----- DATA TO USE -----
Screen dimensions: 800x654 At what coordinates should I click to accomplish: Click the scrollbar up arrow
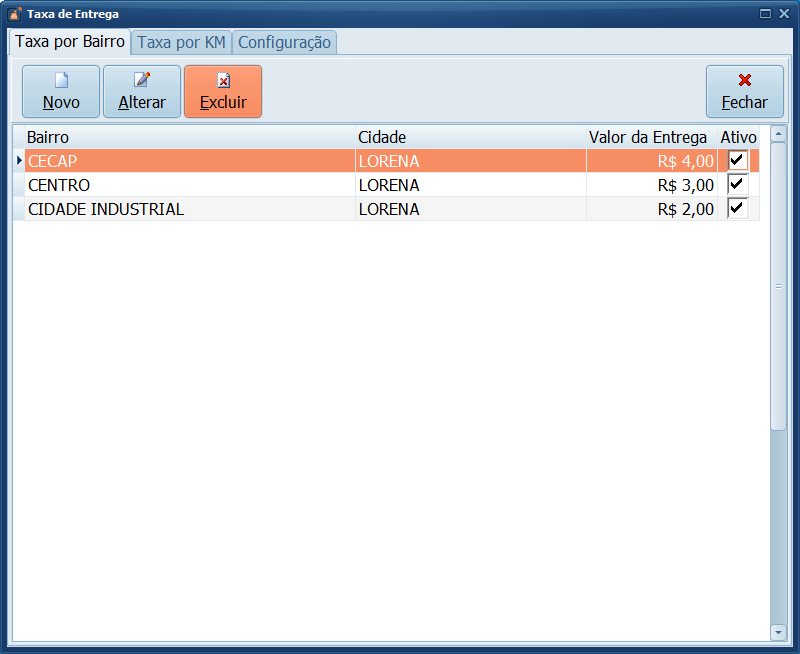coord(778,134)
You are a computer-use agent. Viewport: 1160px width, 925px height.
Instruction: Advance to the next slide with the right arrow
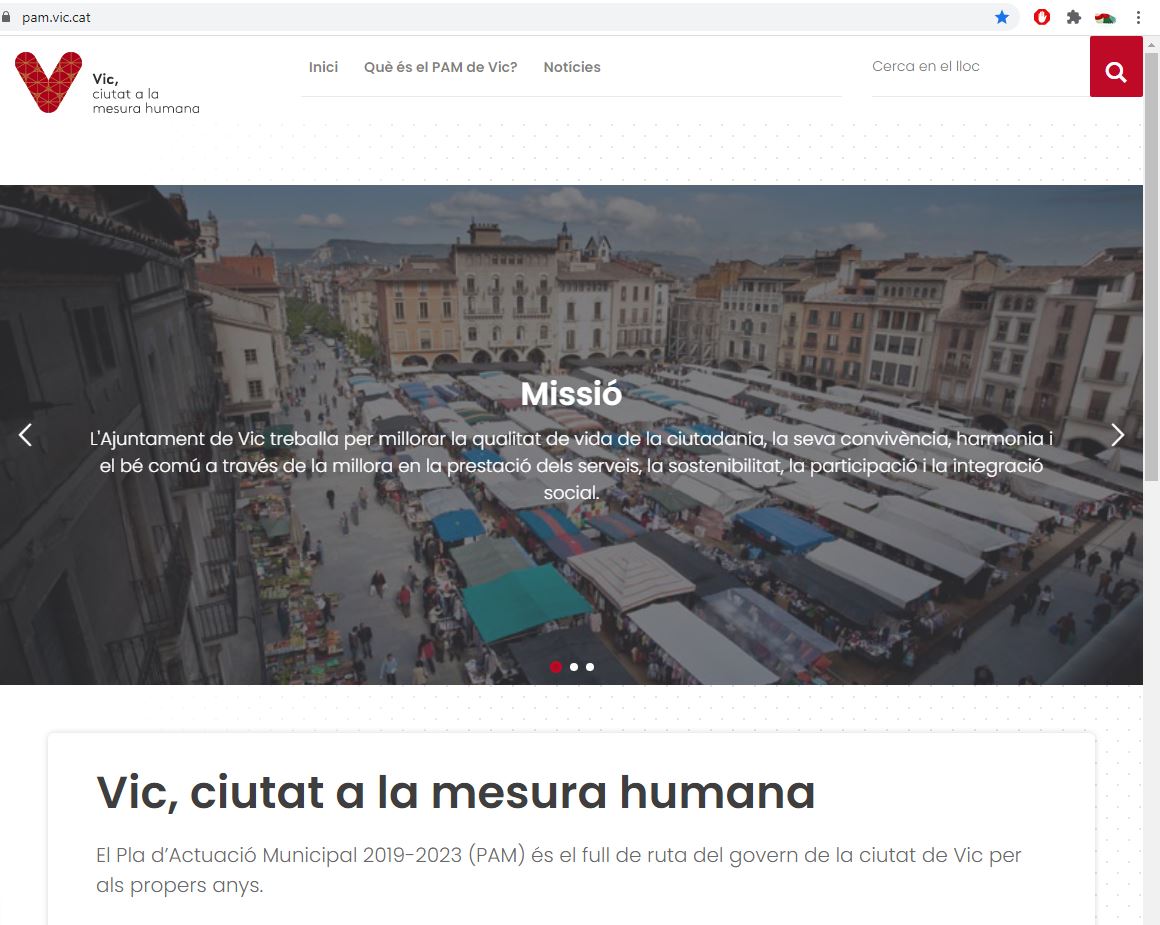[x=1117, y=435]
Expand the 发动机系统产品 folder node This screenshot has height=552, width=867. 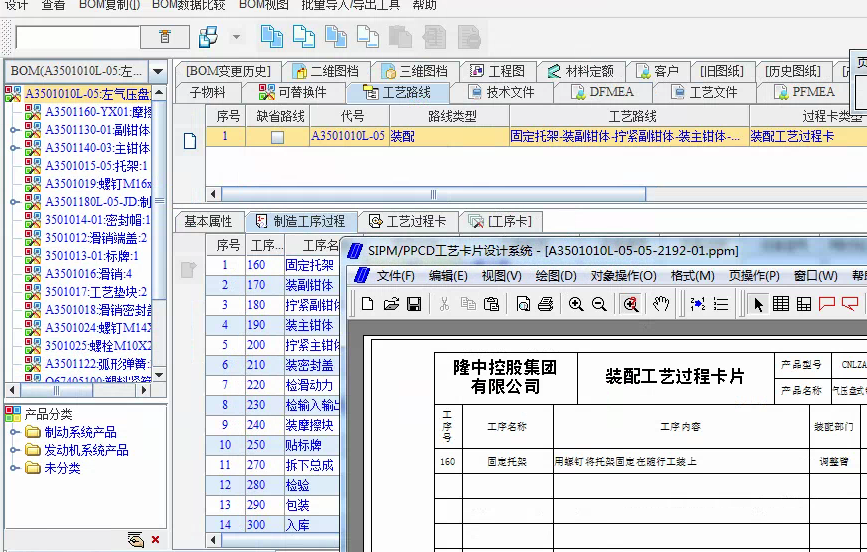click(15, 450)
-----
----- DATA TO USE -----
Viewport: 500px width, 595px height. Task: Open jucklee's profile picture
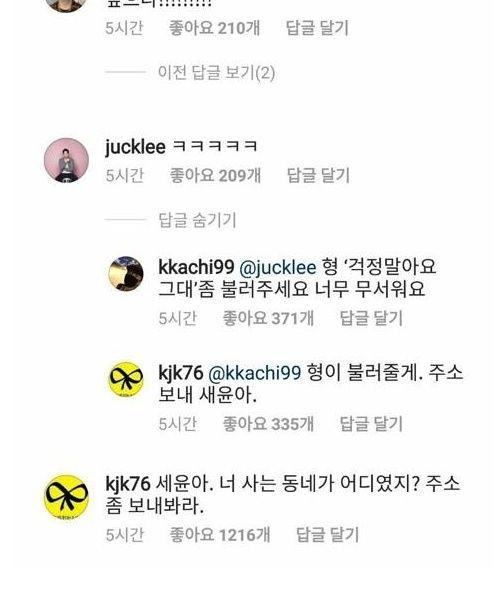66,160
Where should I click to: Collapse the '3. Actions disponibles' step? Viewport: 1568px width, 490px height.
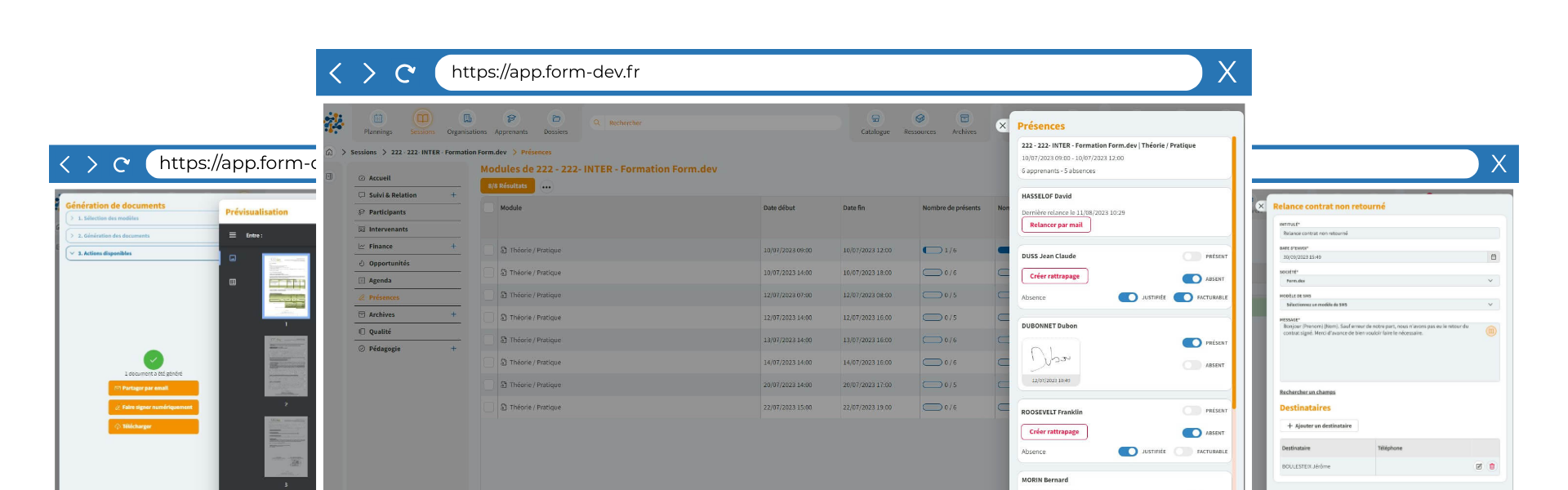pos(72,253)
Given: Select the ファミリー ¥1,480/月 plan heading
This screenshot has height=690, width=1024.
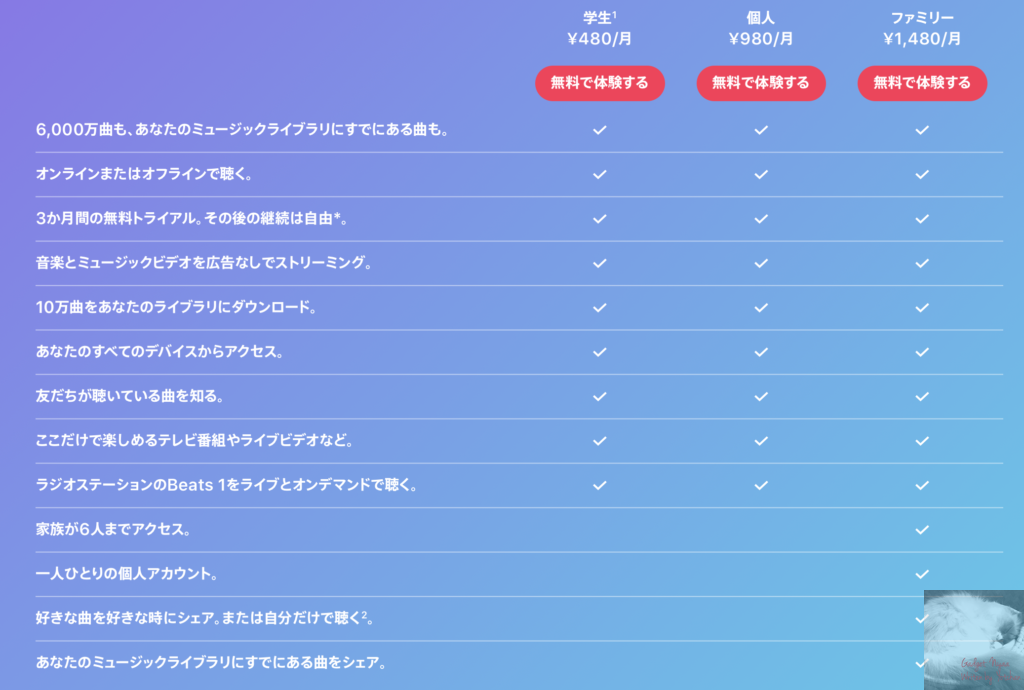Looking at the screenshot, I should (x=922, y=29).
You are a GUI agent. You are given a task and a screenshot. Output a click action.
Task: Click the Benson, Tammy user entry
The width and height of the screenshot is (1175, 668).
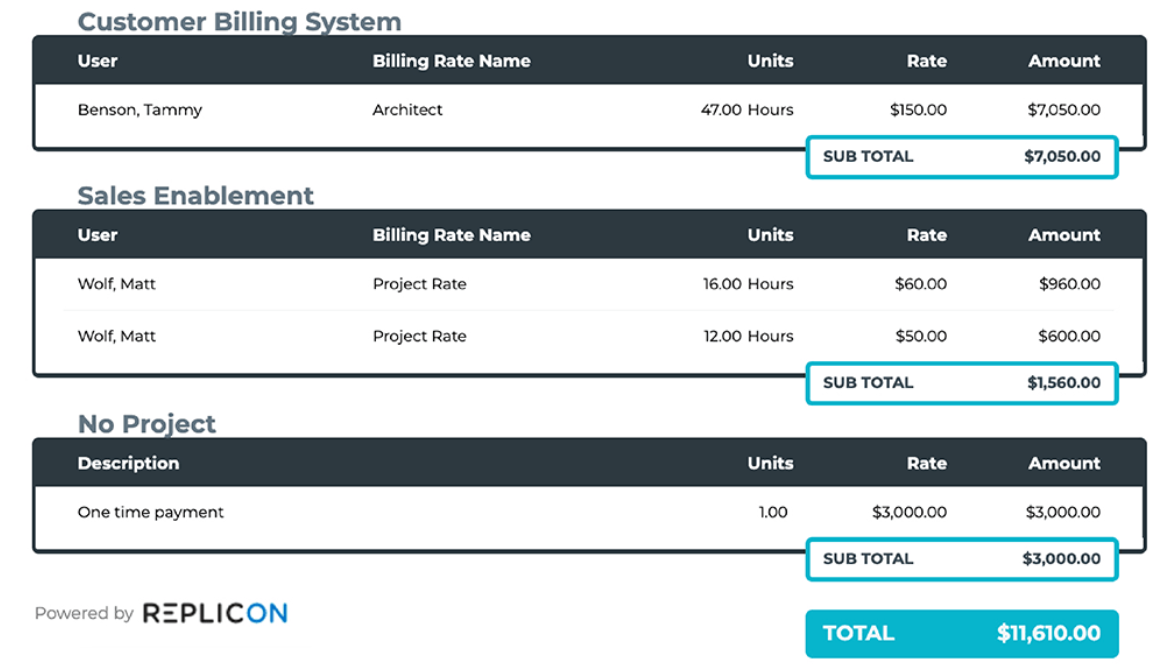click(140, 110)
-----
◆ WHAT IS REQUIRED ◆
Looking through the data above, count the lines that include the string "agent" and give only the count.

◆ RESULT OF THE EXERCISE ◆
2